REQUIRED TASKS -
[1] According to the Promptly data pipeline page, where are user queries retrieved from?
[2] List every tool or service that the Promptly data pipeline page's Overview names for storing embeddings or for processing, tracking, and versioning data.
[3] Summarize the Promptly data pipeline page in two sentences.

Promptly Data Pipeline

Index

Overview
Data Source
Data Pipeline - Key Components & Workflow
- User Queries Processing Pipeline
- Document Processing & RAG Pipeline
Data Storage
Airflow DAGs Overview
- User Queries DAG
- Document Processing DAG
Project Directory Structure
Setup & Deployment
Database Schema
Anomaly Detection and Alerts
Pipeline Flow Optimization
CI/CD & Model Versioning
Contributing
License
Contact

Detailed Report can be found in assets folder -> Project Data Pipeline
Google Doc link

Overview

Promptly is an AI-powered document-based Q&A system designed to retrieve answers from user-uploaded documents (PDFs, text files) using a Retrieval-Augmented Generation (RAG) pipeline. The system processes user queries, cleans and validates data, stores embeddings in Supabase, and utilizes Google Cloud Storage (GCS), Airflow DAGs, and DVC for data processing, tracking, and versioning.

This repository hosts the data pipeline for managing document processing, query handling, and RAG workflows.

Data Source

1. User Queries

Source: Retrieved from the conversations table in Supabase.
Description: This table contains user-generated queries, which we have pre-filled with custom data to simulate various interaction scenarios.

STORED RECORDS -
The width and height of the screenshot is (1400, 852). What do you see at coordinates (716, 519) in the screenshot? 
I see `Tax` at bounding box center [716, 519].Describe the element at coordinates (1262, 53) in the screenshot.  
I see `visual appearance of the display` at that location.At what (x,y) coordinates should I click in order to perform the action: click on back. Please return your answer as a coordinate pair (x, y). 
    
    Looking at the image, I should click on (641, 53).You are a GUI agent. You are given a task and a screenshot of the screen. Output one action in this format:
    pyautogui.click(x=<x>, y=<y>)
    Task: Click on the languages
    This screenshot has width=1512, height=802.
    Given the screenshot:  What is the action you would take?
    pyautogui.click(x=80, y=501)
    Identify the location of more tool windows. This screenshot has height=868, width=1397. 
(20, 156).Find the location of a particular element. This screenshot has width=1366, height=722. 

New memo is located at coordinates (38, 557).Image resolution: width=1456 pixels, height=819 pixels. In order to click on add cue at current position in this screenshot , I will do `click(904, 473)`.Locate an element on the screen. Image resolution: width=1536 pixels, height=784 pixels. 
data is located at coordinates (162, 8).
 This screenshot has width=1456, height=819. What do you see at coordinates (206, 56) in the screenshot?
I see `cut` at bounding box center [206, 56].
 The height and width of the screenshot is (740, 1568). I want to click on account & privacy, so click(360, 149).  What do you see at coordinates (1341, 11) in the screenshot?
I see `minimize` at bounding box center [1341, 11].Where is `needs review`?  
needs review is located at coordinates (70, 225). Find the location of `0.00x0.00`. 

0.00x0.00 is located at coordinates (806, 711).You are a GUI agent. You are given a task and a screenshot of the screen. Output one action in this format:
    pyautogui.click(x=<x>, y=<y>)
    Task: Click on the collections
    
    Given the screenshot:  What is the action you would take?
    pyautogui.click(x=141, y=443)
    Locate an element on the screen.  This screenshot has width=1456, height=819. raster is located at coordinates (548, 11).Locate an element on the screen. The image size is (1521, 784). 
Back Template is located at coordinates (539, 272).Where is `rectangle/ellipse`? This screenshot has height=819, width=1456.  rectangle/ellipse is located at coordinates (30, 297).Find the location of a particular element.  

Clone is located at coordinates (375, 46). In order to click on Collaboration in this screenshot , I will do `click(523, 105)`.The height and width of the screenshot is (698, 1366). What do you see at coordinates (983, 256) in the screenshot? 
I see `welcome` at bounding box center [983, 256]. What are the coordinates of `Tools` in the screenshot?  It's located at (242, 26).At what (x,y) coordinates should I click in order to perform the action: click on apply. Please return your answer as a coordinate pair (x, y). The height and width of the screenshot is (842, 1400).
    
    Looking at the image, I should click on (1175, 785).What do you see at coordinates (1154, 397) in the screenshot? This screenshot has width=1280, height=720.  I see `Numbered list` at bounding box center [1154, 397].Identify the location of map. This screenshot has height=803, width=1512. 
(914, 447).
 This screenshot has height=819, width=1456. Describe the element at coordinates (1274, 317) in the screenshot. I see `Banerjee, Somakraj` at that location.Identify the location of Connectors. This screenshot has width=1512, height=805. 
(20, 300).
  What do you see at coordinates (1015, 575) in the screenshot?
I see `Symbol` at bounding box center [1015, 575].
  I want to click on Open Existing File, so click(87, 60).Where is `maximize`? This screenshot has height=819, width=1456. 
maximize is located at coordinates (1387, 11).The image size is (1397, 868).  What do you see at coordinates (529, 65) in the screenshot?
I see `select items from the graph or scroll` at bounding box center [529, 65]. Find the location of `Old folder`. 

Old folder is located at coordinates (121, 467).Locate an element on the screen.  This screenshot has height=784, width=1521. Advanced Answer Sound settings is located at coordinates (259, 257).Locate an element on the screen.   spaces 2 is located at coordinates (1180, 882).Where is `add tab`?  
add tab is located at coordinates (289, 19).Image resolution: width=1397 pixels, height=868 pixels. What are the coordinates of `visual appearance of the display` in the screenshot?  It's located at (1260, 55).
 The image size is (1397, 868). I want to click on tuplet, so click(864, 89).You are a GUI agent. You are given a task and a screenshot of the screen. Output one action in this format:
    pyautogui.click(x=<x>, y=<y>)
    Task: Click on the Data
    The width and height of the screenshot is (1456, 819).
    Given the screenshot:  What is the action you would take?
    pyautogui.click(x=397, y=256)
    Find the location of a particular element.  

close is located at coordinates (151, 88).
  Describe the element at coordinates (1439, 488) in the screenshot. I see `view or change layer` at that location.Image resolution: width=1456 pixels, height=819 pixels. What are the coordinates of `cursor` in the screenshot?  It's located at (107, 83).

EXPECTED RESULTS -
[1] The conversations table in Supabase.

[2] Supabase, Google Cloud Storage (GCS), Airflow DAGs, and DVC.

[3] Promptly is an AI-powered Q&A system that uses a Retrieval-Augmented Generation pipeline to retrieve answers from user-uploaded documents, processing queries, cleaning and validating data, and storing embeddings in Supabase. The repository hosts the data pipeline for document processing, query handling, and RAG workflows, and its user queries come from a Supabase conversations table pre-filled with custom data to simulate various interaction scenarios.